The Blagger's Guide To...The books behind The Oscars

Half of this year's 'Best Films' are based on books

*David Seidler's film The King's Speech was already in pre-production when Mark Logue, the grandson of George VI's speech therapist Lionel Logue, uncovered the latter's diaries, written in pencil on Basildon Bond paper, and copies of the King's speeches annotated by Logue himself.

The film was quickly amended, but the diaries, speeches and handwritten letters from the King were used by Mark Logue and the journalist Peter Conradi in compiling their far more comprehensive book, The King's Speech: How One Man Saved the British Monarchy (Quercus, £12.99). Among other things that never made it to film are a Christmas cracker joke enjoyed by the King, and the contents of a letter from the Queen Mother to Logue: "[The King] was such a splendid person, and I don't believe that he ever thought of himself at all," she wrote. "I did so hope that he might have been allowed a few years of comparative peace after the many anguished years he had to battle through so bravely.

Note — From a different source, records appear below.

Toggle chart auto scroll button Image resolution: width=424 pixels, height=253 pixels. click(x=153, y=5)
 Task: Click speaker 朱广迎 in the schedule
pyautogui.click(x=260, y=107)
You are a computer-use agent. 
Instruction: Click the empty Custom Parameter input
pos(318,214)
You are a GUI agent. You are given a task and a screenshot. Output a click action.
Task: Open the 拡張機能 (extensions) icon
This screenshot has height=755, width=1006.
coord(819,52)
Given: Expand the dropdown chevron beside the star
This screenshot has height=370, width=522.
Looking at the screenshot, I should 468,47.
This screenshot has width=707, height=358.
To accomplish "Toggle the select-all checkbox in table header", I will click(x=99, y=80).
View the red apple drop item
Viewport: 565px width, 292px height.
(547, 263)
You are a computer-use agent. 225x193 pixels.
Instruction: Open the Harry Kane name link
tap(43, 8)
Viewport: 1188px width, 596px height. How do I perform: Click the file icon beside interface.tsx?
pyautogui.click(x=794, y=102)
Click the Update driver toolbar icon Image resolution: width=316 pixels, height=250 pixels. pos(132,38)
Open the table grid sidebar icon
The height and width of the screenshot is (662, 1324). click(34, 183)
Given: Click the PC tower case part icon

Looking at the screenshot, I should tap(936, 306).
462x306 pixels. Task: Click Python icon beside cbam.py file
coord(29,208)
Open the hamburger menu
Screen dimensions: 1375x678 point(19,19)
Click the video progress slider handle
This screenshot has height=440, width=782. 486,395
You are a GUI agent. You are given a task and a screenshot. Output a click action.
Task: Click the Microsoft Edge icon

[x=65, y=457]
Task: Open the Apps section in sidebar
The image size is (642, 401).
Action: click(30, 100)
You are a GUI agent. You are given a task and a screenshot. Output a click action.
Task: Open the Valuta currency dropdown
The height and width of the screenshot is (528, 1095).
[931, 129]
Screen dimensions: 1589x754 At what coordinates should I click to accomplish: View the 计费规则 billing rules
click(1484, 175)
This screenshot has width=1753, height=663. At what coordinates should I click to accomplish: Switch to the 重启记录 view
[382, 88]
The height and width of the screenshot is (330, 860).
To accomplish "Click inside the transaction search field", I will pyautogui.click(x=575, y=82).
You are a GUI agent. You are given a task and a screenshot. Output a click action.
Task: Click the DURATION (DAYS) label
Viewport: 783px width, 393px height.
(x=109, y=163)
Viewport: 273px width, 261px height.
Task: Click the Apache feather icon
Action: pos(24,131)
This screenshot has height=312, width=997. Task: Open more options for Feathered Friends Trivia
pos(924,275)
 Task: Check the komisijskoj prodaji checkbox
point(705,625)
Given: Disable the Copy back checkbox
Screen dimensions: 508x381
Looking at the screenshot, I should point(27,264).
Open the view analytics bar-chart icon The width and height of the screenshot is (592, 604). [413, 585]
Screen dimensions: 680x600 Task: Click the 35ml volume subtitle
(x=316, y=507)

But it was not to be."

*127 Hours, directed by Danny Boyle, is based on the 2004 autobiography of the climber Aron Ralston, Between a Rock and a Hard Place (Pocket Books, £7.99). It was reviewed by the mountaineer and writer Robert Macfarlane. "Fear-seekers will be gripped," he wrote.

*Winter's Bone, written and directed by Debra Granik, is an adaptation of the 2006 novel of the same name by Daniel Woodrell (Sceptre, £7.99). Most of his eight novels are set in the Missouri Ozarks. He has coined the term "country noir" to define his work.

*Aaron Sorkin's The Social Network is based on the 2009 book The Accidental Billionaires: The Founding of Facebook, A Tale of Sex, Money, Genius, and Betrayal, by the Harvard-educated author Ben Mezrich. He has written four other non-fiction books and seven novels. One of these, Reaper, has become a TBS network movie starring Robert Wagner. Mezrich's Ugly Americans: The True Story of the Ivy League Cow-boys Who Raided the Asian Markets for Millions (Arrow, £8.99) has been optioned as a movie with a screenplay by Robert Schenkkan, who adapted Graham Greene's The Quiet American for the big screen. (Michael Caine was nominated for a Best Actor Oscar for his part in it.)

*The Coen brothers' True Grit is the second film adaptation of Charles Portis's novel of the same name, which was first published as a serial in The Saturday Evening Post in 1968. Nora Ephron's book, I Remember Nothing, reveals that she dated Portis after they met at Newsweek in 1962. Portis, she writes, "was a wonderful writer with a spectacular and entirely eccentric style ... [who] was no good at all at writing the formulaic, voiceless, unbylined stories ... that Newsweek printed".

*Black Swan is a 2007 book by Nicholas Nassim Taleb (Penguin, £9.99) about "our blindness with respect to randomness". The film Black Swan, starring Natalie Portman, has nothing to do with random events but is based on Tchaikovsky's ballet Swan Lake, which was inspired partly by the Russian fairy tale "The White Duck". The story was included in the 1894 Yellow Fairy Book (Dover Publications, £12.99) – part of the series which, along with The Bible and The Complete Works of Shakespeare, contain all of the best stories ever told. (Disney's version of the Blue Fairy Book's "Beauty and the Beast", for example, was the first of only three animated films ever to be nominated for a Best Picture Oscar. The third is Toy Story 3, nominated this year.)